After declaring “victory” in the war against the Ebola epidemic we were following earlier this year, scientists are now making some disturbing new discoveries about the hemorrhagic fever virus.

Chief among those discoveries is that patients who were “cured” of the disease continue to experience debilitating symptoms.

Researchers following 49 survivors of a 2007 Ebola outbreak in Uganda found that — even two years after the illness — they had eye problems like inflammation and blurred vision as well as joint pain, difficulty sleeping, difficulty swallowing and even hearing loss, memory loss and confusion.

A third study examining 105 survivors of the 2014-15 outbreak in Guinea found that about 90 percent had chronic joint pain and 98 percent had poor appetites or an aversion to food. They also reported difficulty with short-term memory, headaches, sleeplessness, insomnia, dizziness, abdominal pain, constipation, sexual dysfunction, and decreased libido and exercise tolerance.

Bausch says, aside from arthritis and eye inflammation, it’s still unclear which issues are directly related to the Ebola virus and which could be caused by the physical and emotional toll on the body. But something is going on.

“It’s clear that there is a post-Ebola syndrome,” he says.

Continuing research on Ebola in the wake of the massive outbreak that has claimed over 11,00 lives has forced infectious disease experts to go back to the drawing board. For example, one of the most widely held theories was that patients who recover from Ebola are immune from future infections of the virus.

However, a Scottish healthcare professional suffered a complete relapse after having been “cured” several months prior.
----------
EXPLORE THE MATERIAL -
[a] In the Ebola text, what share of the 105 Guinea outbreak survivors had chronic joint pain?
[b] Repeat word for word the part of the Ebola text starting with "Chief among those" and going on through "loss and confusion.".

DATA BLOCK -
----------
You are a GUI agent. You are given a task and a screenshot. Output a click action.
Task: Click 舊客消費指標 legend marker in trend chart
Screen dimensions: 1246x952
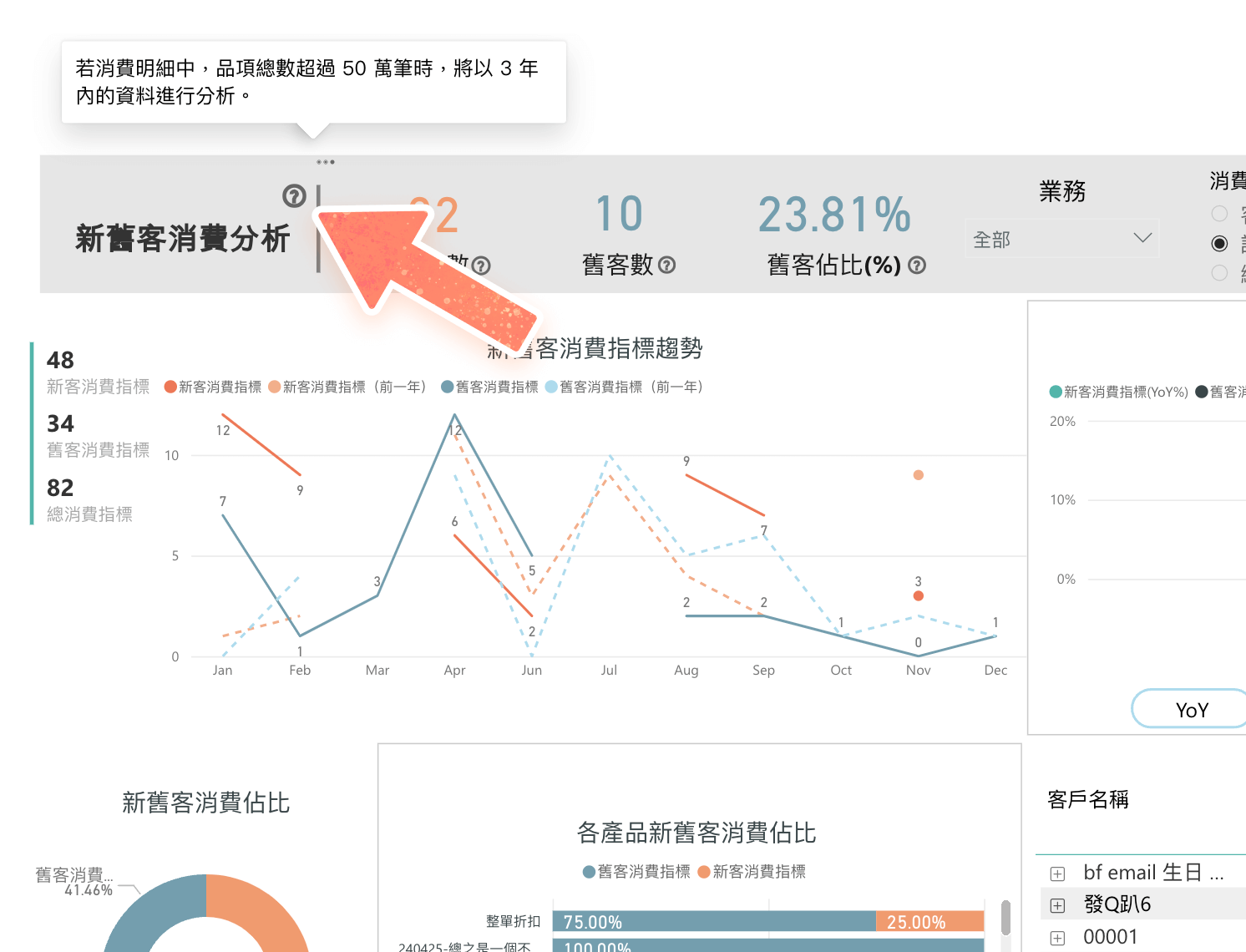coord(448,387)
----------
ANSWER SET -
[a] About 90 percent.

[b]
Chief among those discoveries is that patients who were “cured” of the disease continue to experience debilitating symptoms.

Researchers following 49 survivors of a 2007 Ebola outbreak in Uganda found that — even two years after the illness — they had eye problems like inflammation and blurred vision as well as joint pain, difficulty sleeping, difficulty swallowing and even hearing loss, memory loss and confusion.